Copy every line of the listing below word for word.
******************************
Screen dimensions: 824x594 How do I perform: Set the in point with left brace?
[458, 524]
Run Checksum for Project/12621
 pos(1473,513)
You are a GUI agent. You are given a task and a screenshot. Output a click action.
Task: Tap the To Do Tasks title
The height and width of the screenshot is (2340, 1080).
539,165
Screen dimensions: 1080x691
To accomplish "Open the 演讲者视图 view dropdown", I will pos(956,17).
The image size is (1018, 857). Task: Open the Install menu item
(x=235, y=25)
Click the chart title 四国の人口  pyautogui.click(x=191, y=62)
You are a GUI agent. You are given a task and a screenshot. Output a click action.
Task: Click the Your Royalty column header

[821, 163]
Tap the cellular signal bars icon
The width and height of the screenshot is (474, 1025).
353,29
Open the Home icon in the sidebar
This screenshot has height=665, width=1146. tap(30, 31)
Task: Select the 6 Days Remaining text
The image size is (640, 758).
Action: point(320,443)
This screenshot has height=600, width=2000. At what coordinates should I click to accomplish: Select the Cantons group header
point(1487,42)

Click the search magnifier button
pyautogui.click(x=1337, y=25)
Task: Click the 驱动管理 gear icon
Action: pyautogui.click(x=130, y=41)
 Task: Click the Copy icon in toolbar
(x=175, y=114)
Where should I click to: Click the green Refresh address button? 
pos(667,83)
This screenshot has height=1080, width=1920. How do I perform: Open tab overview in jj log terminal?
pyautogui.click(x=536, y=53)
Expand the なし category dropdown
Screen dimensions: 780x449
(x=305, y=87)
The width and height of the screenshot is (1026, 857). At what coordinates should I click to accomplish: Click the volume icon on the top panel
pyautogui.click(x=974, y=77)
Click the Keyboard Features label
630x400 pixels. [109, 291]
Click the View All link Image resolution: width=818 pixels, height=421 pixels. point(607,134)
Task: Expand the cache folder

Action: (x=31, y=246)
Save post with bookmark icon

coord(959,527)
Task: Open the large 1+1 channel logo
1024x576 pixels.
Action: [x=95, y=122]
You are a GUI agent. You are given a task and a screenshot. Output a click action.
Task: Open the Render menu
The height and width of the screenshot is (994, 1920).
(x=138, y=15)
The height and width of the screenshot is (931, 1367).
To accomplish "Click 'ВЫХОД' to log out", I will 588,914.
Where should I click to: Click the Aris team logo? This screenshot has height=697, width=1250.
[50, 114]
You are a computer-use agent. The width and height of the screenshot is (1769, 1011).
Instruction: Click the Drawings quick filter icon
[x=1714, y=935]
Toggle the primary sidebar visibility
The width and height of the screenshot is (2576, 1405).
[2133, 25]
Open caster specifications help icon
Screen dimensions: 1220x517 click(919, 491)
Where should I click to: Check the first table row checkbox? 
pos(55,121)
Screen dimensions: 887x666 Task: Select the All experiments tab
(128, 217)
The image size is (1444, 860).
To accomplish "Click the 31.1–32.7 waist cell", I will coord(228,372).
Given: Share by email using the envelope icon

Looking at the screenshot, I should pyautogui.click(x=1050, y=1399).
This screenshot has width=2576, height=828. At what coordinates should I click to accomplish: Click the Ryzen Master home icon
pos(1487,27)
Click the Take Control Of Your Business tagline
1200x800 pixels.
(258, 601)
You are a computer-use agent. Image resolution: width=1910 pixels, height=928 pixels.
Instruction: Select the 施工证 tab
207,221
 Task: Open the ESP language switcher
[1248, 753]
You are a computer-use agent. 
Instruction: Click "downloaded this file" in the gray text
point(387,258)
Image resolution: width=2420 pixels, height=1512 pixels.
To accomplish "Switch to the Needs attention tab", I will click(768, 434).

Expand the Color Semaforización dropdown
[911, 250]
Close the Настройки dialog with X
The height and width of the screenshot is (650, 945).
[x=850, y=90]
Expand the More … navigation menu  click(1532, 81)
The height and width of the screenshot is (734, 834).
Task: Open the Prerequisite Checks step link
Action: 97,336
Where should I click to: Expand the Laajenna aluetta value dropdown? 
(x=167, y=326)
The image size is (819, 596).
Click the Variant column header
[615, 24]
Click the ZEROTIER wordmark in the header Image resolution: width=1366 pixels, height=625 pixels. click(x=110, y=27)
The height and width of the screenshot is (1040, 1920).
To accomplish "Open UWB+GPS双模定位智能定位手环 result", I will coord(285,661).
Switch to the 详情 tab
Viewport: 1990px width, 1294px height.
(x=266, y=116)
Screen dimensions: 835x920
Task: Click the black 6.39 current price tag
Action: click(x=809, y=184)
******************************
• _Exercise response_
Screen dimensions: 824x594 How do I perform: Set the in point with left brace?
[458, 524]
Run Checksum for Project/12621
 pos(1473,513)
You are a GUI agent. You are given a task and a screenshot. Output a click action.
Task: Tap the To Do Tasks title
The height and width of the screenshot is (2340, 1080).
539,165
Screen dimensions: 1080x691
To accomplish "Open the 演讲者视图 view dropdown", I will pos(956,17).
The image size is (1018, 857). Task: Open the Install menu item
(x=235, y=25)
Click the chart title 四国の人口  pyautogui.click(x=191, y=62)
You are a GUI agent. You are given a task and a screenshot. Output a click action.
Task: Click the Your Royalty column header

[821, 163]
Tap the cellular signal bars icon
The width and height of the screenshot is (474, 1025).
353,29
Open the Home icon in the sidebar
This screenshot has height=665, width=1146. tap(30, 31)
Task: Select the 6 Days Remaining text
The image size is (640, 758).
Action: point(320,443)
This screenshot has height=600, width=2000. At what coordinates should I click to accomplish: Select the Cantons group header
point(1487,42)

Click the search magnifier button
pyautogui.click(x=1337, y=25)
Task: Click the 驱动管理 gear icon
Action: pyautogui.click(x=130, y=41)
 Task: Click the Copy icon in toolbar
(x=175, y=114)
Where should I click to: Click the green Refresh address button? 
pos(667,83)
This screenshot has height=1080, width=1920. How do I perform: Open tab overview in jj log terminal?
pyautogui.click(x=536, y=53)
Expand the なし category dropdown
Screen dimensions: 780x449
(x=305, y=87)
The width and height of the screenshot is (1026, 857). At what coordinates should I click to accomplish: Click the volume icon on the top panel
pyautogui.click(x=974, y=77)
Click the Keyboard Features label
630x400 pixels. [109, 291]
Click the View All link Image resolution: width=818 pixels, height=421 pixels. point(607,134)
Task: Expand the cache folder

Action: (x=31, y=246)
Save post with bookmark icon

coord(959,527)
Task: Open the large 1+1 channel logo
1024x576 pixels.
Action: [x=95, y=122]
You are a GUI agent. You are given a task and a screenshot. Output a click action.
Task: Open the Render menu
The height and width of the screenshot is (994, 1920).
(x=138, y=15)
The height and width of the screenshot is (931, 1367).
To accomplish "Click 'ВЫХОД' to log out", I will 588,914.
Where should I click to: Click the Aris team logo? This screenshot has height=697, width=1250.
[50, 114]
You are a computer-use agent. The width and height of the screenshot is (1769, 1011).
Instruction: Click the Drawings quick filter icon
[x=1714, y=935]
Toggle the primary sidebar visibility
The width and height of the screenshot is (2576, 1405).
[2133, 25]
Open caster specifications help icon
Screen dimensions: 1220x517 click(919, 491)
Where should I click to: Check the first table row checkbox? 
pos(55,121)
Screen dimensions: 887x666 Task: Select the All experiments tab
(128, 217)
The image size is (1444, 860).
To accomplish "Click the 31.1–32.7 waist cell", I will coord(228,372).
Given: Share by email using the envelope icon

Looking at the screenshot, I should pyautogui.click(x=1050, y=1399).
This screenshot has width=2576, height=828. At what coordinates should I click to accomplish: Click the Ryzen Master home icon
pos(1487,27)
Click the Take Control Of Your Business tagline
1200x800 pixels.
(258, 601)
You are a computer-use agent. Image resolution: width=1910 pixels, height=928 pixels.
Instruction: Select the 施工证 tab
207,221
 Task: Open the ESP language switcher
[1248, 753]
You are a computer-use agent. 
Instruction: Click "downloaded this file" in the gray text
point(387,258)
Image resolution: width=2420 pixels, height=1512 pixels.
To accomplish "Switch to the Needs attention tab", I will click(768, 434).

Expand the Color Semaforización dropdown
[911, 250]
Close the Настройки dialog with X
The height and width of the screenshot is (650, 945).
[x=850, y=90]
Expand the More … navigation menu  click(1532, 81)
The height and width of the screenshot is (734, 834).
Task: Open the Prerequisite Checks step link
Action: 97,336
Where should I click to: Expand the Laajenna aluetta value dropdown? 
(x=167, y=326)
The image size is (819, 596).
Click the Variant column header
[615, 24]
Click the ZEROTIER wordmark in the header Image resolution: width=1366 pixels, height=625 pixels. click(x=110, y=27)
The height and width of the screenshot is (1040, 1920).
To accomplish "Open UWB+GPS双模定位智能定位手环 result", I will coord(285,661).
Switch to the 详情 tab
Viewport: 1990px width, 1294px height.
(x=266, y=116)
Screen dimensions: 835x920
Task: Click the black 6.39 current price tag
Action: click(x=809, y=184)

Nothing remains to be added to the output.